A portrait of a Canadian woman will appear on Canada’s bank notes for first time in 2018. And no one is happier than the Oak Bay advocate for gender equality who has championed the issue for the last five years.

Historian Merna Forster said that the announcement Tuesday by Prime Minister Justin Trudeau left her “shaking because I can hardly believe that this has finally happened after all these years.”

She’s proud of persevering, but she’s also waiting to learn the answer to a critical question: Will the chosen portrait appear on the front of the bill or the reverse, something she said smacks of “second class” status.

“Women hold up half the sky,” Forster said. “Why shouldn’t they hold up half the bank notes?”

Trudeau and Finance Minister Bill Morneau marked International Women’s Day by launching the search for a new female face for Canada’s currency.

“I am pleased to announce today, right here, that a Canadian woman will be featured on the very first of the next series of bills expected in 2018,” Trudeau told an Ottawa news conference.

Forster first made her case in the Times Colonist on Dec. 10, 2011, decrying the decision by the Bank of Canada to chop tiny depictions of the Famous Five women on the $50 bill who defined females as legal persons.
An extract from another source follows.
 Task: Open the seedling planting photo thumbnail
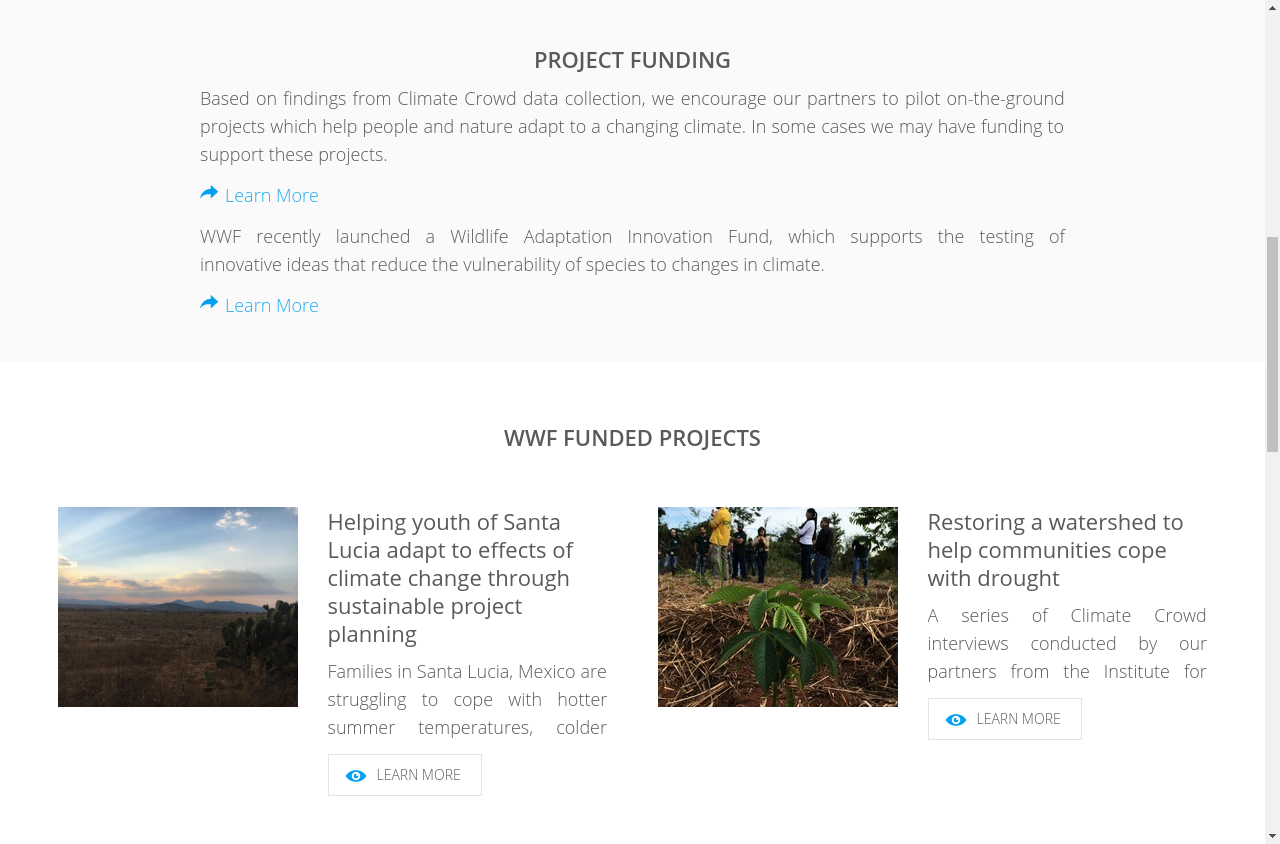tap(778, 607)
They were replaced with the image of an icebreaker after a mere seven years.

If gender doesn’t matter on money, Forster argued, why not have only female faces on bank notes, she wrote. She got nowhere with the Harper Conservatives but contacted prominent Liberals as soon as they were elected last fall.

In July 2013, Forster started an online campaign at change.org/canadianheroines calling for female faces on bills. By Tuesday, there were more than 73,000 signatures.

“I almost felt like giving up so many times,” Forster said, crediting the change.org hosts’ encouragement for keeping her going. To their knowledge, Forster’s campaign is the longest-running petition hosted by change.org to have resulted in victory.

Her campaign included writing letters to every MP in Ottawa and all MPs in the last session of Parliament, “countless letters to the Bank of Canada, cabinet ministers, influential men and women across Canada, members of the board of directors of the Bank of Canada” and motivating teachers to get students involved.

The Queen first appeared on the $20 Canadian bill in 1935 as a young princess, a denomination she continues to define.

Hazel McCallion, the firebrand mayor of Mississauga, Ont., for 36 years, was on hand for the announcement that women would appear on bills — although they will have to be deceased for at least 25 years. “Finally, the Bank of Canada and the government has recognized it is time for a woman,” McCallion said.

MP Sheila Malcolmson, the NDP critic for the status of women, has also pushed to have women on currency.

“New Democrats have been fighting to diversify our bank notes and make them reflective of Canadians for years,” she said.

Forster points out that the website womenonbanknotes.ca has scores of nominees and allows nominators to see how their choice would look on the front of the $100 bill.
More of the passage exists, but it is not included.